DATA ENTRIES
=====

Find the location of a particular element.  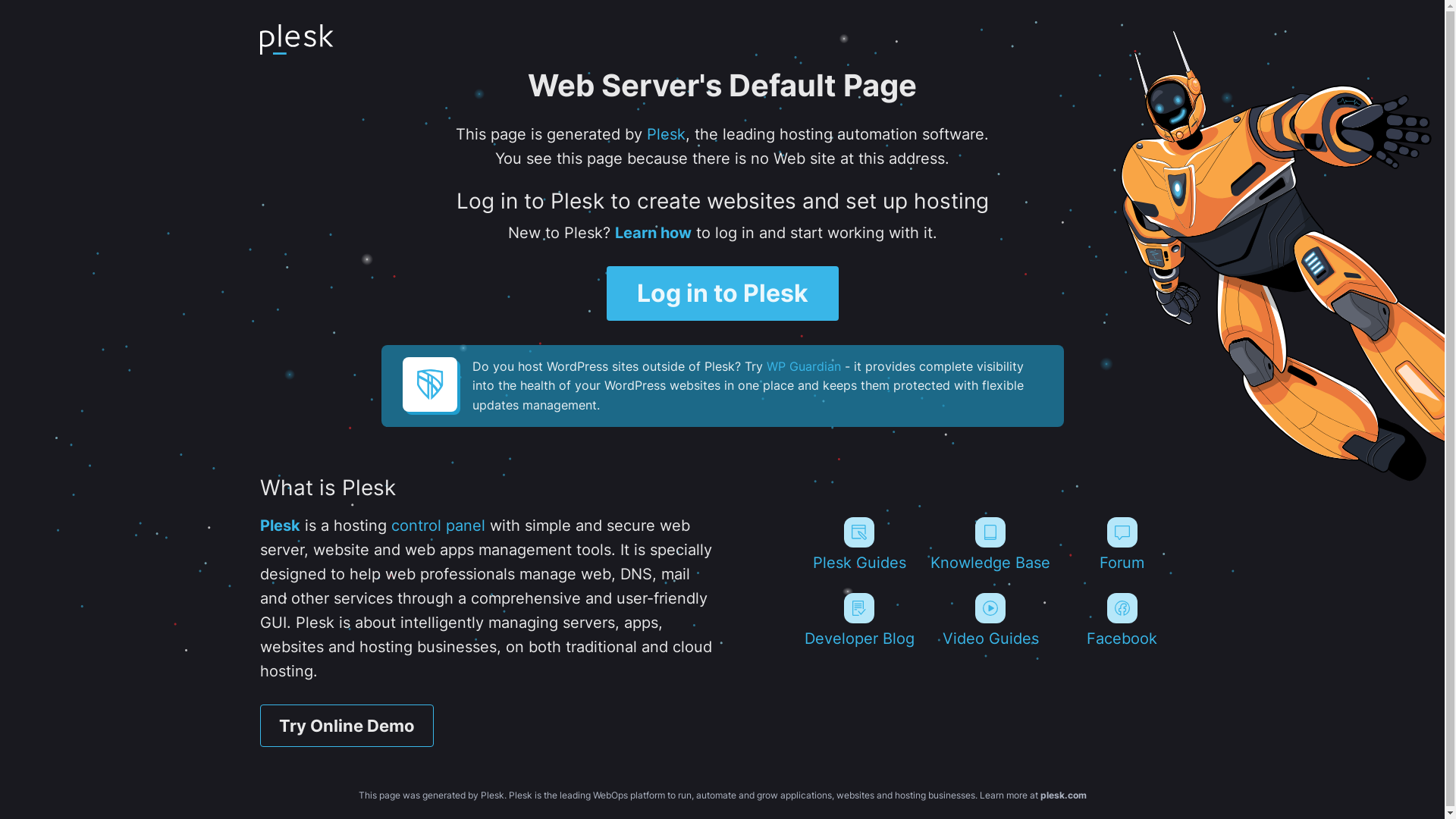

=====

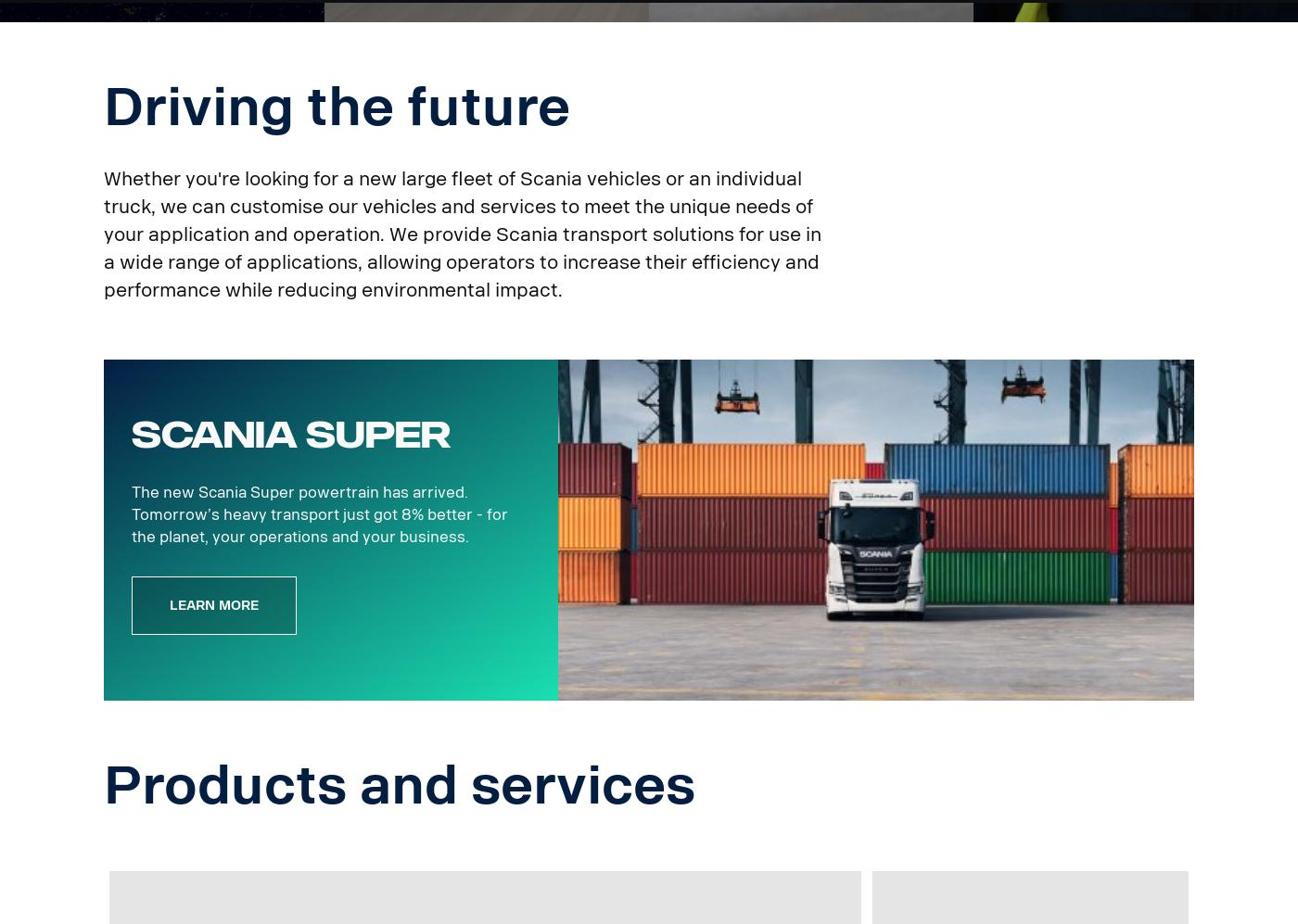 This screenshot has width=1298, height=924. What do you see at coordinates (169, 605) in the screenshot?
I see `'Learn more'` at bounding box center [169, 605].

=====

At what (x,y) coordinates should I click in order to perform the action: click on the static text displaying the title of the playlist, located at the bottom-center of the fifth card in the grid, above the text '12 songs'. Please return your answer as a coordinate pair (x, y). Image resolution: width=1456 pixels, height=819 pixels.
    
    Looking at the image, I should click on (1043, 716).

=====

TASK BRIEF
How many of the lines above contain the string "center"? Reply with the number alone.

OUTPUT FOR THIS TASK
2